Restate, word for word, the lines from the opening line of the data through the line containing "has height=569, width=757.", both included, and nothing else.

[Saved entries]
....
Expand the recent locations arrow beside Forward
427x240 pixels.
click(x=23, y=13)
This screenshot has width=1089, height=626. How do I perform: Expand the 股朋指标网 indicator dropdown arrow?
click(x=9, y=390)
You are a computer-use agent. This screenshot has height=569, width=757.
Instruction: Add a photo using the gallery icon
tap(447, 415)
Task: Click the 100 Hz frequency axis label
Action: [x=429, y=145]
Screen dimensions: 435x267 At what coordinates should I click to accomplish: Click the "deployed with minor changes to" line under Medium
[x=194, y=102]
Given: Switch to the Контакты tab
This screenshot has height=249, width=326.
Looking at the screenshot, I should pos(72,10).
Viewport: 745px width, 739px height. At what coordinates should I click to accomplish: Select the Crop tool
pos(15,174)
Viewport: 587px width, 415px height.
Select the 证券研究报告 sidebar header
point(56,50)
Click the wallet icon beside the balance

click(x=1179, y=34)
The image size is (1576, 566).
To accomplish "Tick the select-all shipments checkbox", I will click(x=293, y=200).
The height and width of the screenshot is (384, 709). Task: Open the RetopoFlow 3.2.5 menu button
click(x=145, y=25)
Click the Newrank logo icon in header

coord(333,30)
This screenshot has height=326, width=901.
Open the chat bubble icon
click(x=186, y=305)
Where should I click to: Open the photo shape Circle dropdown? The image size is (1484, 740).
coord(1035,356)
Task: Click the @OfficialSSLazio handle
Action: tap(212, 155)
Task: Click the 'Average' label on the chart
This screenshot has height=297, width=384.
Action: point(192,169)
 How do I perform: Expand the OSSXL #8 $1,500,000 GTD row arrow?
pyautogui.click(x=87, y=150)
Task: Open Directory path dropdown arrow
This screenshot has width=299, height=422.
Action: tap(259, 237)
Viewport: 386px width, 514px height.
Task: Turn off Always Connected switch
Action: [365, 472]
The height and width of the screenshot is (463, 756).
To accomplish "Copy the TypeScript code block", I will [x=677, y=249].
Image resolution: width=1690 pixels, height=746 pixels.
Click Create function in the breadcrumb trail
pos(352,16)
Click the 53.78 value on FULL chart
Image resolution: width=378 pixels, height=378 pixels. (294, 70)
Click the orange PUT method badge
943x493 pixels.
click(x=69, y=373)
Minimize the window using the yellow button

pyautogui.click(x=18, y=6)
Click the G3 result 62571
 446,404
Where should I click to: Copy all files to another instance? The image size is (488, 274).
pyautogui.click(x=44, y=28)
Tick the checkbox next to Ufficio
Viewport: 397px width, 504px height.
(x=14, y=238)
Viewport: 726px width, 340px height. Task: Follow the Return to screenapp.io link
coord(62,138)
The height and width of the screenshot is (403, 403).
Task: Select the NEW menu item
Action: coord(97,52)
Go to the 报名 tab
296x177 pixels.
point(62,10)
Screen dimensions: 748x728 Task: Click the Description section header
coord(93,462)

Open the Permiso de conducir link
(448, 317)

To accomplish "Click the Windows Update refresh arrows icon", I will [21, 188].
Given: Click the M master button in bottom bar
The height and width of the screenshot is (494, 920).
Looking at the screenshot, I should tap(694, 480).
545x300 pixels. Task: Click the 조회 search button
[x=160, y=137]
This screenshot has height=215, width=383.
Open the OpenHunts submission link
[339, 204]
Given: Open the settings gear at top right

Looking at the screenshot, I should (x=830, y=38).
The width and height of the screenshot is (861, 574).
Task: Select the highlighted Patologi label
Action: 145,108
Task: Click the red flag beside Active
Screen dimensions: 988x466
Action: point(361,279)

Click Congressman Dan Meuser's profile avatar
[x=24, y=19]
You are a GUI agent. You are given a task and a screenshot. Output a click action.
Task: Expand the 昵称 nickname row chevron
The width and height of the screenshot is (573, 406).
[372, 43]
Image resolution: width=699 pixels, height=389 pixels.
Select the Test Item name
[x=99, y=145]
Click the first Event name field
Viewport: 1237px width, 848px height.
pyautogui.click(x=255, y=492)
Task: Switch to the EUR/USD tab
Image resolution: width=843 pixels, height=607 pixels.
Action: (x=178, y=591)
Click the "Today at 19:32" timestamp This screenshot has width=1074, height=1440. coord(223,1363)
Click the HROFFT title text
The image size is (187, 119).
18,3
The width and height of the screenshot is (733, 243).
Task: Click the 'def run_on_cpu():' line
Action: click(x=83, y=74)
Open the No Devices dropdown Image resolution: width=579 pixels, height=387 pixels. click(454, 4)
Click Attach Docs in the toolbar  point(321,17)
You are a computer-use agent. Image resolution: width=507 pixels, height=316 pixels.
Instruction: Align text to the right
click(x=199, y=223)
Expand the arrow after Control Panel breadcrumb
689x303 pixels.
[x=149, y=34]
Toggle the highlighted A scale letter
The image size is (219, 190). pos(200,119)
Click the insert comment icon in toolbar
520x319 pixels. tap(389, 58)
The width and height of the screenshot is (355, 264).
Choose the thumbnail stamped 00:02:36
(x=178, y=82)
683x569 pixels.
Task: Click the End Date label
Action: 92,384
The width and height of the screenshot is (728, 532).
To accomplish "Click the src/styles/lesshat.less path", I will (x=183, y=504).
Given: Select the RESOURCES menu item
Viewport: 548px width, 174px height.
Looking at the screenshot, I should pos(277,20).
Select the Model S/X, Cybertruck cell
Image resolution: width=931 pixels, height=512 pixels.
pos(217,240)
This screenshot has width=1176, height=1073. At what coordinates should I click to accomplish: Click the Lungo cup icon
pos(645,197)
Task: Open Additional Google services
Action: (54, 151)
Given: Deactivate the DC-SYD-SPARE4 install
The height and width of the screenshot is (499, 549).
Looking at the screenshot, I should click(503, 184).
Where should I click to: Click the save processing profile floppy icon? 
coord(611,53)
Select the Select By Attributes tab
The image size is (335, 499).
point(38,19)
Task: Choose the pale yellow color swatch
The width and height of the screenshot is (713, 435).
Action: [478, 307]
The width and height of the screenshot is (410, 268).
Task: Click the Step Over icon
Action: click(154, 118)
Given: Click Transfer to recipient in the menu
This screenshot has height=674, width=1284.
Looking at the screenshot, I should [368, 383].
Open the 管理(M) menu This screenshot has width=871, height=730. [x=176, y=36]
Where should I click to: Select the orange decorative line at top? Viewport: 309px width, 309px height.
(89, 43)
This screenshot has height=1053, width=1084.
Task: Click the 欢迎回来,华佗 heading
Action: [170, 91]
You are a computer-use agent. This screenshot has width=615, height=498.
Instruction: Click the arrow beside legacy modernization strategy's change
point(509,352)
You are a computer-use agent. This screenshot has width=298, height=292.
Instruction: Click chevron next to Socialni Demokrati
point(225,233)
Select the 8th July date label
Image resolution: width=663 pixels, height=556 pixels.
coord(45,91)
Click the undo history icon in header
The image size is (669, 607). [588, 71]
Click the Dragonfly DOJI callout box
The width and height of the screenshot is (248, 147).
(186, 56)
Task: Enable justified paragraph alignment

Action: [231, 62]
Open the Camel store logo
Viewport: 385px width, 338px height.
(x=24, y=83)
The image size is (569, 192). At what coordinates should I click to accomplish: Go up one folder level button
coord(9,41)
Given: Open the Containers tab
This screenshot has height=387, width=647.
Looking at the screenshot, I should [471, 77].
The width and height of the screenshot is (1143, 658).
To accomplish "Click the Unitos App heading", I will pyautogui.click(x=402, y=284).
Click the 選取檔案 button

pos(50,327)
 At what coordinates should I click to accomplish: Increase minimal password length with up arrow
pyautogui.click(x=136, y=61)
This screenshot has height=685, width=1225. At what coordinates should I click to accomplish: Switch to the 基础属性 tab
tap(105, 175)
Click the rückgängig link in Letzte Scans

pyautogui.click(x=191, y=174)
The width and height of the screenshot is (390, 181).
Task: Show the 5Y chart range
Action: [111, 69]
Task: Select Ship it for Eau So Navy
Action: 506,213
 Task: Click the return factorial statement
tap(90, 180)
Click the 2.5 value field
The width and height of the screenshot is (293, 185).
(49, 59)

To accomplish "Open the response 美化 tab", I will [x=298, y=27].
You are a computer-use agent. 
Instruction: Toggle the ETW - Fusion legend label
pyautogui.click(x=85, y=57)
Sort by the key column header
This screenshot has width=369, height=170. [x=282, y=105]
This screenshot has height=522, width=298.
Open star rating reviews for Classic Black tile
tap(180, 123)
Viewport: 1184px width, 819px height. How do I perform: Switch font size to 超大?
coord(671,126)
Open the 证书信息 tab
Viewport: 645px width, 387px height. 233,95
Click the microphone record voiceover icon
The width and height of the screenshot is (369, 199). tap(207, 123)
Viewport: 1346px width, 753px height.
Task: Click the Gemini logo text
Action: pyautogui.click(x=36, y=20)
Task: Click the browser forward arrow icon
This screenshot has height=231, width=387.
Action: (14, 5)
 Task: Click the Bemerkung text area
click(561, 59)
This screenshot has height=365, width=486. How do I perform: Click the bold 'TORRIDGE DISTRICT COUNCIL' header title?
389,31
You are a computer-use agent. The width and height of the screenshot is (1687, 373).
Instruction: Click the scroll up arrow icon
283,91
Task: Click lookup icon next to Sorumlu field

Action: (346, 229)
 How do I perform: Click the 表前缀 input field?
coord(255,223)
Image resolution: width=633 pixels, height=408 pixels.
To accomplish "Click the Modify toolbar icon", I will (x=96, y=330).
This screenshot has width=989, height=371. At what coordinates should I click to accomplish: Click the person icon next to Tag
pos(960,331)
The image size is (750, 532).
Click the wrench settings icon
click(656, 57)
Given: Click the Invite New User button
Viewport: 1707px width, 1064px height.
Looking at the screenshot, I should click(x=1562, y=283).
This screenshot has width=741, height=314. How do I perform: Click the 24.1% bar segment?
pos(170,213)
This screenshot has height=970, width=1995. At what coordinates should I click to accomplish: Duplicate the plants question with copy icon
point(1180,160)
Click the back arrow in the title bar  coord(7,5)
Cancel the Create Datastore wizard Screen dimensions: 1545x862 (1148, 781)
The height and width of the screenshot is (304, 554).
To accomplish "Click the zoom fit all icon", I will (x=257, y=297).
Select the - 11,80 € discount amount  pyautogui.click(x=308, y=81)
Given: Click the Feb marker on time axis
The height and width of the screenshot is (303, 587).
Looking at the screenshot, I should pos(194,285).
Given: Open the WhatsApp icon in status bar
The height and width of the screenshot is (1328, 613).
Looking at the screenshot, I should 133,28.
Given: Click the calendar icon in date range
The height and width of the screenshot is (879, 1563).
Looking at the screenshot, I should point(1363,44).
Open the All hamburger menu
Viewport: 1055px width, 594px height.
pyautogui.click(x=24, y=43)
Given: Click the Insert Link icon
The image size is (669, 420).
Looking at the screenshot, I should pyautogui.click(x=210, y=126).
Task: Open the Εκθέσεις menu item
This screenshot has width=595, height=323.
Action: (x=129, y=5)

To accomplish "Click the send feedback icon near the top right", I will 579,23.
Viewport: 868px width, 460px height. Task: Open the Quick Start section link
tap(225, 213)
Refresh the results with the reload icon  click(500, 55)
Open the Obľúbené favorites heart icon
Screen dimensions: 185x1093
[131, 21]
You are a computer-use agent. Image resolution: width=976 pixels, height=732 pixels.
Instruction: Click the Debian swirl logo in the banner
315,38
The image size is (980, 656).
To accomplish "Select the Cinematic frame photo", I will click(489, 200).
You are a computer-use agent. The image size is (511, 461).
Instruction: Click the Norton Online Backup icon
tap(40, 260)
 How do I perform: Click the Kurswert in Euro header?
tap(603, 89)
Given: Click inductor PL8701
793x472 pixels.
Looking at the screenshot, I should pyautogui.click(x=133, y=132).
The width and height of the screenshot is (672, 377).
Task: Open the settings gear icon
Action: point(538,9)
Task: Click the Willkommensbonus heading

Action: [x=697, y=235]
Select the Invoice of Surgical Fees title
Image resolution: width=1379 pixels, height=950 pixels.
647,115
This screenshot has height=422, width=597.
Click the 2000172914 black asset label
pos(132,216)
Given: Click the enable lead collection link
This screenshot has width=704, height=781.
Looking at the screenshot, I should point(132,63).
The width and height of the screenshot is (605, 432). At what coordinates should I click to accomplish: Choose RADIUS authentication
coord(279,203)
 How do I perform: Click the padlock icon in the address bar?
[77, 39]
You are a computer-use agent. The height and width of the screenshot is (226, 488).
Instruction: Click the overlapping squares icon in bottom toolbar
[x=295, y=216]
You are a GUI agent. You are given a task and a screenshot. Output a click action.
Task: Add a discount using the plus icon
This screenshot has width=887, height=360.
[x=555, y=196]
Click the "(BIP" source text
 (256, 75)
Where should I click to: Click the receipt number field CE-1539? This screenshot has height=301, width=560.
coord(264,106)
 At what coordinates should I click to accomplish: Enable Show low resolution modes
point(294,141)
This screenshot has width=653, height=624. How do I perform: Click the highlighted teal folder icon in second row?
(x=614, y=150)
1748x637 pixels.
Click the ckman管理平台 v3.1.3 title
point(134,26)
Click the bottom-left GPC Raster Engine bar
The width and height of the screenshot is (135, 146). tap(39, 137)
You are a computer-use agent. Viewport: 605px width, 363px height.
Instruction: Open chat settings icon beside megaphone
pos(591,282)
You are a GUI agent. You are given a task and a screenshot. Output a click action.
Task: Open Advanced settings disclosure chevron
....
#### RESULT FOR THIS TASK
Expand the recent locations arrow beside Forward
427x240 pixels.
click(x=23, y=13)
This screenshot has width=1089, height=626. How do I perform: Expand the 股朋指标网 indicator dropdown arrow?
click(x=9, y=390)
You are a computer-use agent. This screenshot has height=569, width=757.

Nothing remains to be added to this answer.